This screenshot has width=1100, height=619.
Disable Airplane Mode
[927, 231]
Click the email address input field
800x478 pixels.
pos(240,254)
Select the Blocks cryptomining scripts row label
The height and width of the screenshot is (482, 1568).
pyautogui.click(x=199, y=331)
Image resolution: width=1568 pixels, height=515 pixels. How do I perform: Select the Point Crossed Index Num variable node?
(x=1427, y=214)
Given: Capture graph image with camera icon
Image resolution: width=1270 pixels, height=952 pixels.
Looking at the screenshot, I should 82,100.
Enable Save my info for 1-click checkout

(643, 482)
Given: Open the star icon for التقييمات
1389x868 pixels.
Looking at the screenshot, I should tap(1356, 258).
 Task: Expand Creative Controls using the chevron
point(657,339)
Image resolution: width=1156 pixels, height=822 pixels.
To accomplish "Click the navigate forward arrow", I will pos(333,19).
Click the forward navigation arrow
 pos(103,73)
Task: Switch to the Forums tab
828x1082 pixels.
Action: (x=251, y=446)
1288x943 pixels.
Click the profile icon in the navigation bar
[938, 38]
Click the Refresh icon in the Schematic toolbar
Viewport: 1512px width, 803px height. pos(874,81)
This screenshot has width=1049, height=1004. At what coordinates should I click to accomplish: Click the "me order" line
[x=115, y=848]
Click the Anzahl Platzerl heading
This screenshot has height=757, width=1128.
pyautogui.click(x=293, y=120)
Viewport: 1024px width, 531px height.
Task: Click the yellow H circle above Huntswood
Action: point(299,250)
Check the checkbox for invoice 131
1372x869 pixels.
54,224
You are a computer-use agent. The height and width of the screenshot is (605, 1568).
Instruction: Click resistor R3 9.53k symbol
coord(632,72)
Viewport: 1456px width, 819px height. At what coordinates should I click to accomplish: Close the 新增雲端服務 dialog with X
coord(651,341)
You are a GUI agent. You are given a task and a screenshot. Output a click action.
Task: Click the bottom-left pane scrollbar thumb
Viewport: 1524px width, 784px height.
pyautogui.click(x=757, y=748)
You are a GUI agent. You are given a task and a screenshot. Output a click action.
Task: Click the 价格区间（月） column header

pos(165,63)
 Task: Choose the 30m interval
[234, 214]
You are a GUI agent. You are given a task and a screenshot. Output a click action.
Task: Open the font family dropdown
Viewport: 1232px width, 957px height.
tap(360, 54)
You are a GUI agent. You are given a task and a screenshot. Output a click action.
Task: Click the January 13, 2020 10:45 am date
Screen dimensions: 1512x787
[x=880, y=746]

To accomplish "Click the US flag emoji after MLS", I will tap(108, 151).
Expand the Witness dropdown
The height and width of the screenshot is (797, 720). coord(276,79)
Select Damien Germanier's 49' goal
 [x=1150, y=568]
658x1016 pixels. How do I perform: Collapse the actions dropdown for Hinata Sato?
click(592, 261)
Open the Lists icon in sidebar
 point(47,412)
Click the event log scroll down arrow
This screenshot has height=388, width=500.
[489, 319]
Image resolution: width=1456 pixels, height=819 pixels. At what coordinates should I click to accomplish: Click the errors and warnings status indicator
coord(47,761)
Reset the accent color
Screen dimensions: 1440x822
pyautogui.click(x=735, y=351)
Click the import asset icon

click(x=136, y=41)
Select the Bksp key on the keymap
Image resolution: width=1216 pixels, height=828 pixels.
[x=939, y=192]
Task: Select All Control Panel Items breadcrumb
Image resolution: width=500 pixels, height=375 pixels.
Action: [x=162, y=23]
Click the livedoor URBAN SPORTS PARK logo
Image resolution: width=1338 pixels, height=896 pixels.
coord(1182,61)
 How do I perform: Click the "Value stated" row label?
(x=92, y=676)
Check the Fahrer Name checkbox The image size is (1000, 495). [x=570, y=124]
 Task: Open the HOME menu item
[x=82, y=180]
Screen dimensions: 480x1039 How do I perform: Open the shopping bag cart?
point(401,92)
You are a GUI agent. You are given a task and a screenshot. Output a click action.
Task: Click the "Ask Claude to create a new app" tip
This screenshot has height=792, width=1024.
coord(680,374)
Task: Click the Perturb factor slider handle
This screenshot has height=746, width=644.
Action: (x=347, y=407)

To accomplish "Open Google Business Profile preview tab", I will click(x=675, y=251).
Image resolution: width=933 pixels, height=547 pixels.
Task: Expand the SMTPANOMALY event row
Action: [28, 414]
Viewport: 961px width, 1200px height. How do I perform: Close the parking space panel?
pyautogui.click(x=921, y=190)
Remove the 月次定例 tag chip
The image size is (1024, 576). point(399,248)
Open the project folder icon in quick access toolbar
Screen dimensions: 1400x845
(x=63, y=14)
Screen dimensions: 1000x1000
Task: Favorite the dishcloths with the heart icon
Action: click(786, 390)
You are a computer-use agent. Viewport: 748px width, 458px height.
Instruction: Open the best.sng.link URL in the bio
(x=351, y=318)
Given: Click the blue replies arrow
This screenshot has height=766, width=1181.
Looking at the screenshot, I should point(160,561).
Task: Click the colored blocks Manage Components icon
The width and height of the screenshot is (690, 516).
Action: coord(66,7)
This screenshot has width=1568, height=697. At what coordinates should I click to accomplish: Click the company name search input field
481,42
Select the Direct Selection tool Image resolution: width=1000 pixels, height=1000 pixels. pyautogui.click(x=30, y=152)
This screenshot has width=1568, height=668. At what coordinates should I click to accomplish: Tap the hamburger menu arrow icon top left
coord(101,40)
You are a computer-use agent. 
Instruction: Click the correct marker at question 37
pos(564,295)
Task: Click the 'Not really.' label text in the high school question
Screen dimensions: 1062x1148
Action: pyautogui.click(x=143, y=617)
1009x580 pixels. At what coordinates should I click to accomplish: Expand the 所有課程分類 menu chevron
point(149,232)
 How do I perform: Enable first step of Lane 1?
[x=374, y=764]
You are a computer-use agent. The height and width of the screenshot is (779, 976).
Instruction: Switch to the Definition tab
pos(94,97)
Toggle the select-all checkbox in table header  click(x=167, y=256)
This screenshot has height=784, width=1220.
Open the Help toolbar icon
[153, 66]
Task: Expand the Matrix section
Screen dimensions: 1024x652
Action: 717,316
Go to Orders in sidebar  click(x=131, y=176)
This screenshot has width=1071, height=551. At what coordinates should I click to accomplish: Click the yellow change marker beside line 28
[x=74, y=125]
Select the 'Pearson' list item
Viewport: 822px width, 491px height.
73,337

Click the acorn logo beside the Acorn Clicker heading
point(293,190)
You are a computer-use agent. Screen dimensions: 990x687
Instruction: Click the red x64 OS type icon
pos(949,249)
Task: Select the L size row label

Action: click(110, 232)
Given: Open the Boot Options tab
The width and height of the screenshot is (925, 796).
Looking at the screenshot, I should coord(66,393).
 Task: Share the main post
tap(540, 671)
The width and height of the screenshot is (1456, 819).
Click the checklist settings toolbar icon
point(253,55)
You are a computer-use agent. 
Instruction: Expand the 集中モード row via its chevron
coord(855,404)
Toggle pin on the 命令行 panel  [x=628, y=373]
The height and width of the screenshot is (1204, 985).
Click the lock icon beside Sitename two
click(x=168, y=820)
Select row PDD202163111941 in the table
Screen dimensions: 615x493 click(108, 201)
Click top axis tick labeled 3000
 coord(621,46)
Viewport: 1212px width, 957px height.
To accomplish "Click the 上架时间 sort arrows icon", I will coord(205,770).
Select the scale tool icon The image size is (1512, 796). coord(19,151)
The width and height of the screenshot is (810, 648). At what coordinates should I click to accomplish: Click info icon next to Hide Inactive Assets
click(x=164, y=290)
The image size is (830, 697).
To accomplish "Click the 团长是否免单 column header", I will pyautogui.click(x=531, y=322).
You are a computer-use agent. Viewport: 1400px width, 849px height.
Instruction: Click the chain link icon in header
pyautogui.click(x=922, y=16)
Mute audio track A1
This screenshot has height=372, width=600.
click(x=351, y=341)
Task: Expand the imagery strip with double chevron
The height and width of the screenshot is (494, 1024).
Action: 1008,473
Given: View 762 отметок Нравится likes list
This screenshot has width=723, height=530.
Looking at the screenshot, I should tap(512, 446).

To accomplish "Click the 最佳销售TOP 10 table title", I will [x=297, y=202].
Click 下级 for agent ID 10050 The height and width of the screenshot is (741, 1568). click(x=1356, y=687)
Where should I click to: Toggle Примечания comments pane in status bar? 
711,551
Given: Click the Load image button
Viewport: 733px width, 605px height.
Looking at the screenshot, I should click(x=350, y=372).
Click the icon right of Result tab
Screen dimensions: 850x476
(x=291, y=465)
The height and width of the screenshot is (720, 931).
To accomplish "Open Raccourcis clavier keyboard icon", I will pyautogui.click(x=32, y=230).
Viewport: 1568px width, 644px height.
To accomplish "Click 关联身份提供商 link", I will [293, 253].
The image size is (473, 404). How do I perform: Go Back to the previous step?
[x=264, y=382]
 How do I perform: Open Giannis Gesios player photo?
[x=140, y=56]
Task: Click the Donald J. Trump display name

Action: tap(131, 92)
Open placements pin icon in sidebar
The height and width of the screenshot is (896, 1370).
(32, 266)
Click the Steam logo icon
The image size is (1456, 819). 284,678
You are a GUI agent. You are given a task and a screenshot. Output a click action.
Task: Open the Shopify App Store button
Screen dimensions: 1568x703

+++

• [WRITTEN TASK] Convert the lines of the records that begin with the line containing "Task: Choose the 30m interval" and end after the line containing "tap(360, 54)" into a Markdown table with the columns Row and Line, omitting any blank lines.

• [RESULT]
| Row | Line |
|---|---|
| 1 |  Task: Choose the 30m interval |
| 2 | [234, 214] |
| 3 | You are a GUI agent. You are given a task and a screenshot. Output a click action. |
| 4 | Task: Open the font family dropdown |
| 5 | Viewport: 1232px width, 957px height. |
| 6 | tap(360, 54) |